[Collected data entries]
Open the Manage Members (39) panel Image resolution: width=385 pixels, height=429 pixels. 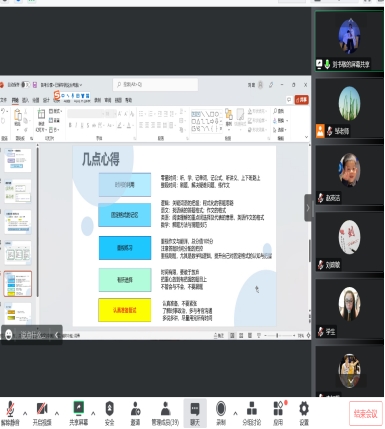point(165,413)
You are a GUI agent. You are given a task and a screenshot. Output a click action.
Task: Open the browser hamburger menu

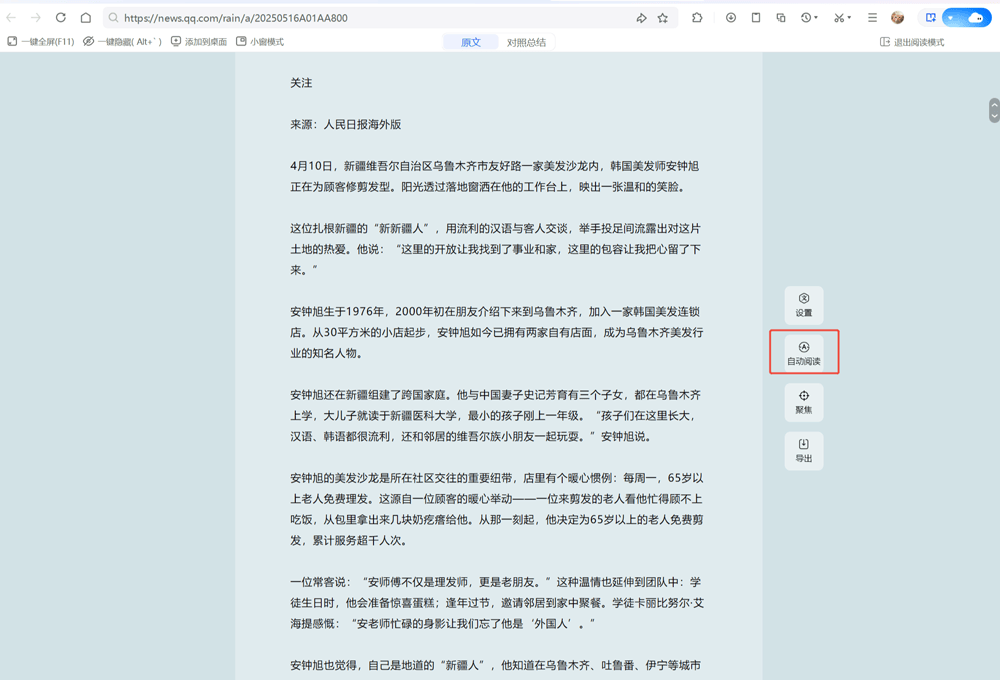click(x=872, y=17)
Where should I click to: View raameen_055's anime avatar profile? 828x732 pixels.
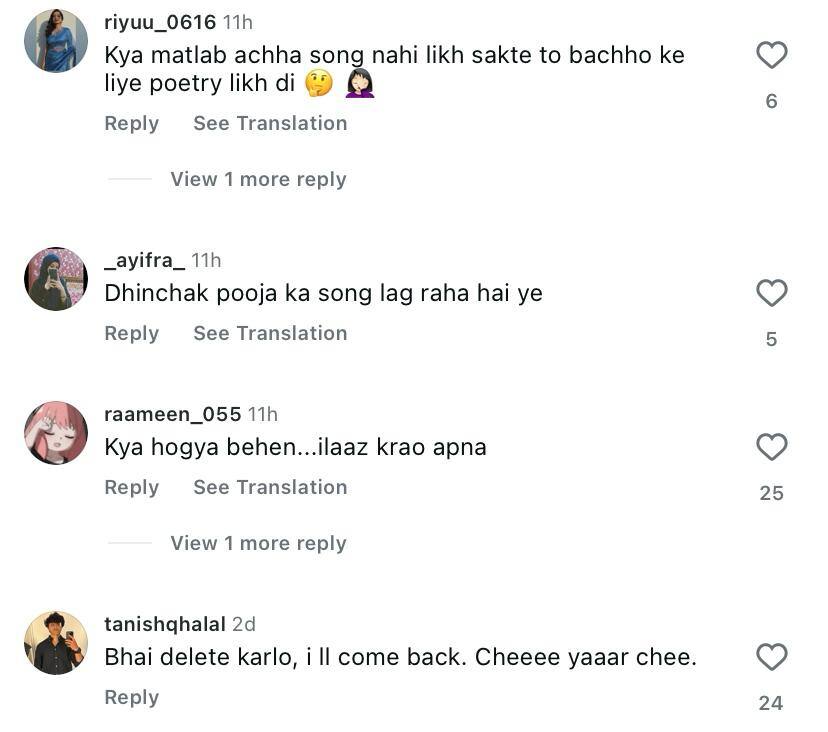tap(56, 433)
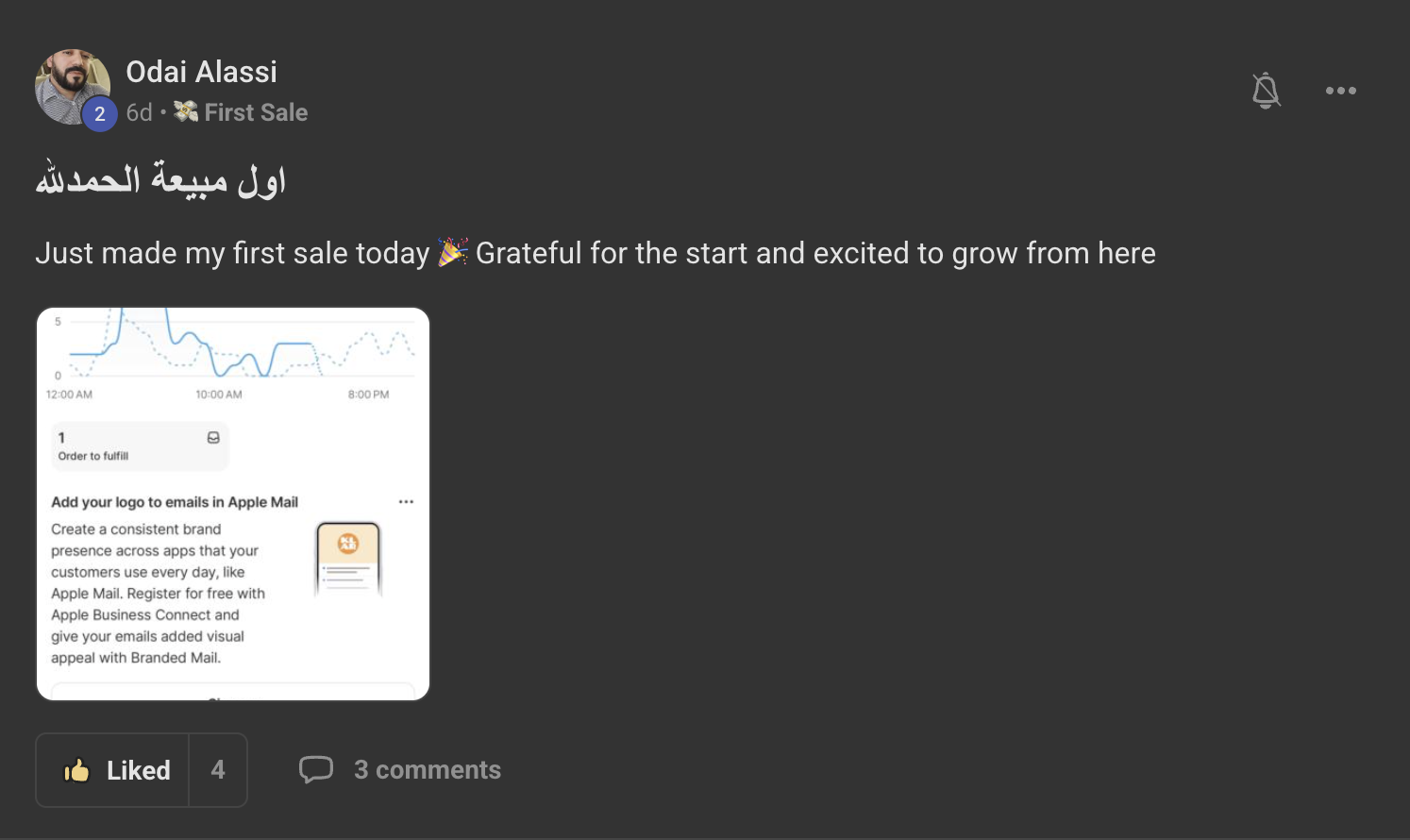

■ ABOUT THIS EXERCISE ■
Please output the lines from the line that contains "You are a GUI" through the end of the records, both ends included, exactly and with no pictures.

■ RESULT FOR THIS EXERCISE ■
You are a GUI agent. You are given a task and a screenshot. Output a click action.
Task: Open the browser hamburger menu

click(x=872, y=17)
Where should I click to: View raameen_055's anime avatar profile? 828x732 pixels.
tap(56, 433)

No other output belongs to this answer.